Bury Your Dead by Louise Penny.*
The story begins with what we soon realize is a flashback to an incident that occurred at an unspecified time.
Then, we realize that Detective Inspector Armand Gamache is in Quebec City, visiting an old friend and mentor. His wife, Reine-Marie, has been with him, but returned home to Montreal that morning. Slowly, it is revealed to that Gamache is in the process of recovering from a trauma.
In Quebec City, he is filling his days by doing some historical research at the library of the English Literary and Historical Society. One day,he arrives to see emergency vehicles outside, and is at first not allowed to enter. Then, the Inspector in charge recognizes Gamache, and tells him that a body has been found in the sub-basement of the historic building, and that the body is not a centuries-old skeleton as might be expected, but Augustin Renaud, a local historian.

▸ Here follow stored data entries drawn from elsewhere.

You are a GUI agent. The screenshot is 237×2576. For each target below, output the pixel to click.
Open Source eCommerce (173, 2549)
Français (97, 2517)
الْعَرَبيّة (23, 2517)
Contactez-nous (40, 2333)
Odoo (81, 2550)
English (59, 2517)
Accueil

Gamache agrees to consult with Inspector Langlois on the case, partially to avoid thinking about the incident he's trying to come to terms with, a situation he believes he handled badly.
Gamache receives daily letters from Gabri Dubeau in Three Pines stating that his partner Olivier Brule is innocent of the murder for which he's been convicted (see The Brutal Telling). He begins to doubt hhis handling of Olivier's case as well, and asks his assistant Jean Guy Beauvoir, also on leave, to go to Three Pines and investigate. Though Beauvoir hates Three Pines, he'd do anything for his Chief (and is frankly relieved to be doing something).
The narrative moves easily between the flasbacks which slowly reveal the progress of the incident that put them both on leave, Gamache's investigation in Quebec City and Beauvoir's investigation in Three Pines.
This may well be the best book of a series in which all the books are extraordinary.
*Many thanks to LibraryThing Early Reviewers for the ARC.